All of lore.kernel.org
 help / color / mirror / Atom feed
From: Martin Peres <martin.peres@free.fr>
To: Robert Bragg <robert@sixbynine.org>, intel-gfx@lists.freedesktop.org
Cc: Deepak S <deepak.s@intel.com>,
	Daniel Vetter <daniel.vetter@intel.com>,
	Sourab Gupta <sourab.gupta@intel.com>,
	dri-devel@lists.freedesktop.org
Subject: Re: [PATCH 5/9] drm/i915: Enable i915 perf stream for Haswell OA unit
Date: Sat, 23 Apr 2016 13:34:57 +0300	[thread overview]
Message-ID: <571B4FD1.60702@free.fr> (raw)
In-Reply-To: <1461162194-1424-6-git-send-email-robert@sixbynine.org>

On 20/04/16 17:23, Robert Bragg wrote:
> Gen graphics hardware can be set up to periodically write snapshots of
> performance counters into a circular buffer via its Observation
> Architecture and this patch exposes that capability to userspace via the
> i915 perf interface.

## [Required tasks]
**A)** According to the email on the Haswell OA unit patch, what does Gen graphics hardware periodically write into a circular buffer?
**B)** Resume the email on the Haswell OA unit patch from the point where it stops.
Those lines play no part in the work here.

(Items in a dataset listing)
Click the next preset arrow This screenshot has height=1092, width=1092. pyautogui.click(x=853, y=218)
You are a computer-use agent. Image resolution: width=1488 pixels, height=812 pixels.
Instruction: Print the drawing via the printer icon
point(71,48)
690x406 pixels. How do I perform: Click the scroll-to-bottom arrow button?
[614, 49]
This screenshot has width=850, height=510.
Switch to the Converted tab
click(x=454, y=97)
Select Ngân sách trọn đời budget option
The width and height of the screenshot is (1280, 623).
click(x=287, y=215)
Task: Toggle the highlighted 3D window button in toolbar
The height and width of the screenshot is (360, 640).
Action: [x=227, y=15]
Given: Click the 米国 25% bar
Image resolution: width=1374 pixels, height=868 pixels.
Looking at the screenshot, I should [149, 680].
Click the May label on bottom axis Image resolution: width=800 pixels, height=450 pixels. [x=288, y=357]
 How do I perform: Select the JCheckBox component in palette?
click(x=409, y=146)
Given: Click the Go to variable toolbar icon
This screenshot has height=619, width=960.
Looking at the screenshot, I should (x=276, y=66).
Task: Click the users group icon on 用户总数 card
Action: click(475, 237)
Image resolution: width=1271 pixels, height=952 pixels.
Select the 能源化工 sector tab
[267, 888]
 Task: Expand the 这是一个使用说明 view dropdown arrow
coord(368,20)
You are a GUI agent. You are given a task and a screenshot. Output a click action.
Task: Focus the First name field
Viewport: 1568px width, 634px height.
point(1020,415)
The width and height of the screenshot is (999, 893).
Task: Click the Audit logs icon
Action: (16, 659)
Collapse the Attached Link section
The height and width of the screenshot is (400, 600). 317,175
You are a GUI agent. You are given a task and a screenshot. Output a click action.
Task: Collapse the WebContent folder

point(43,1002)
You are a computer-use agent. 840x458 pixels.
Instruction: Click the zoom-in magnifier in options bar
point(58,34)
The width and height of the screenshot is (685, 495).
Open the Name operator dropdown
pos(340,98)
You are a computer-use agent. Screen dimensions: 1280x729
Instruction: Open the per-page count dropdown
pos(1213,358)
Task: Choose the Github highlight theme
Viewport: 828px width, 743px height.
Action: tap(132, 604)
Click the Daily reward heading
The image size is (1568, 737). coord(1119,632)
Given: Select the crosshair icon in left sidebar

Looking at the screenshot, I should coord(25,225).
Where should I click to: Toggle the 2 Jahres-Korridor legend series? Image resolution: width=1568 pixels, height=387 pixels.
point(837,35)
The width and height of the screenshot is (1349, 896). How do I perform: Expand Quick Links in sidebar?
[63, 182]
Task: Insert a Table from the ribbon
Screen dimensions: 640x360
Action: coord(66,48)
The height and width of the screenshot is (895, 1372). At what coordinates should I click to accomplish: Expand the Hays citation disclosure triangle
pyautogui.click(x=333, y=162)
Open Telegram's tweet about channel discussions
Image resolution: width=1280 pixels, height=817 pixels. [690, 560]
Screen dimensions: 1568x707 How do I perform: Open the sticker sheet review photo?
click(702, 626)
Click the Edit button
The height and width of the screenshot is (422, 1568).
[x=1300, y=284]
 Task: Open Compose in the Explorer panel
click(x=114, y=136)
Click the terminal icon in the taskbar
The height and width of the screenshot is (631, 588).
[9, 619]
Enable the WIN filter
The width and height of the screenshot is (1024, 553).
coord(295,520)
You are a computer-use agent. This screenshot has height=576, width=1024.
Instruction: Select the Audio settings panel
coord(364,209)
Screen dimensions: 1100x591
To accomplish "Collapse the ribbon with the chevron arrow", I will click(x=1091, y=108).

## [Responses by task]
**A)** Snapshots of performance counters.

**B)**
>
> Cc: Chris Wilson <chris@chris-wilson.co.uk>
> Signed-off-by: Robert Bragg <robert@sixbynine.org>
> Signed-off-by: Zhenyu Wang <zhenyuw@linux.intel.com>
> ---
>   drivers/gpu/drm/i915/i915_drv.h         |  56 +-
>   drivers/gpu/drm/i915/i915_gem_context.c |  24 +-
>   drivers/gpu/drm/i915/i915_perf.c        | 940 +++++++++++++++++++++++++++++++-
>   drivers/gpu/drm/i915/i915_reg.h         | 338 ++++++++++++
>   include/uapi/drm/i915_drm.h             |  70 ++-
>   5 files changed, 1408 insertions(+), 20 deletions(-)
>
> +
> +
> +	/* It takes a fairly long time for a new MUX configuration to
> +	 * be be applied after these register writes. This delay
> +	 * duration was derived empirically based on the render_basic
> +	 * config but hopefully it covers the maximum configuration
> +	 * latency...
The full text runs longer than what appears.